Industrial property sales in the Bay Area totaled $169 million in January, leading the nation

Industrial property sales in the Bay Area totaled $169 million in January, leading the nation

By   –  Staff Reporter, San Francisco Business Times

The Bay Area led the nation in industrial real estate transactions in the month of January, new data shows.

Roughly $169 million worth of Bay Area industrial properties traded hands in the first month of the year, according to the data, released by property management software Yardi Feb. 24. That figure puts the Bay ahead of every other market tracked by the firm; it was followed by New Jersey, which recorded $149 million in transactions, and Indianapolis, at $112 million. Los Angeles and the Inland Empire, to Los Angeles’s east, recorded $22 million and $33 million worth of transactions, respectively.
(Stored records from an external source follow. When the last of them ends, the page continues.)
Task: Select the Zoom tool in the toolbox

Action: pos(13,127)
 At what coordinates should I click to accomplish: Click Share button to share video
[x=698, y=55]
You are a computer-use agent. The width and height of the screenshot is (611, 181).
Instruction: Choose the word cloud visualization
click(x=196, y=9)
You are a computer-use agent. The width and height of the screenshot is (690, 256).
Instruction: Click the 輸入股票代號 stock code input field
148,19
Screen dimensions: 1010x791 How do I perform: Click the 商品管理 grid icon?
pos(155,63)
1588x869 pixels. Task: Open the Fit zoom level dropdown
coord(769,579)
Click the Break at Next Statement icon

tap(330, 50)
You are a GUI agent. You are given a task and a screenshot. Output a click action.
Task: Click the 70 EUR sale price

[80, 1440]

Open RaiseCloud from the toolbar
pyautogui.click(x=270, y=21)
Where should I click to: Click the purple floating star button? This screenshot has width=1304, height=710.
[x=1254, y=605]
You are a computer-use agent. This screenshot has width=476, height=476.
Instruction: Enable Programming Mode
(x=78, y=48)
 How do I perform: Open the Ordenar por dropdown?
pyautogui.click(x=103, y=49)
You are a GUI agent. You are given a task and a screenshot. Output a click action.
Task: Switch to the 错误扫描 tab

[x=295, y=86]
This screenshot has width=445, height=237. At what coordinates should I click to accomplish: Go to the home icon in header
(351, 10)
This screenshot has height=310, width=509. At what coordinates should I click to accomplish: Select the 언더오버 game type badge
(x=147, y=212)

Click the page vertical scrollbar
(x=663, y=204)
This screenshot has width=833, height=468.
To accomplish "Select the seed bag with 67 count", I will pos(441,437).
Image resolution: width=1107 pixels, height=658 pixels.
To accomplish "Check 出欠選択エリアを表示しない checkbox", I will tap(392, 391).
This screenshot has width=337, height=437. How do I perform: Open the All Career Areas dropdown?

The Bay Area’s historically solid industrial market boomed during the first two years of the pandemic, when demand for storage and e-commerce fulfillment space skyrocketed in part because of ongoing supply chain disruptions. Demand began to pour in from users outside of the traditional e-commerce and fulfillment sectors, and vacancies hit historic lows.

That hot streak has begun to even out; though vacancy rates remain low, leasing in the region’s industrial market over the last six months hasn’t quite been defined by the same kind of record-setting fervor that observers saw in 2021. The Bay Area that year recorded a whopping $2.2 billion in annual sales volume, per Yardi data; if it can sustain the value of transactions recorded in January2023 through the remainder of the year, it could best that record. My colleague Ashley Fahey reported at the end of last year that while experts do expect inflation and rising interest rates to impact industrial properties, the sector is viewed as more resilient than, say, office.

Investors remain interested in the Bay Area’s industrial sector in part because of the steep on-ramp to entry, observers have told me: that is, how difficult it is to get any new industrial product built in the area.

Building costs have risen considerably over the last three years, driving up the cost of new product, and some municipalities — Contra Costa County, for example — have enacted bans on new industrial development, saying logistics users largely do not benefit their host communities and can be harmful for the environment.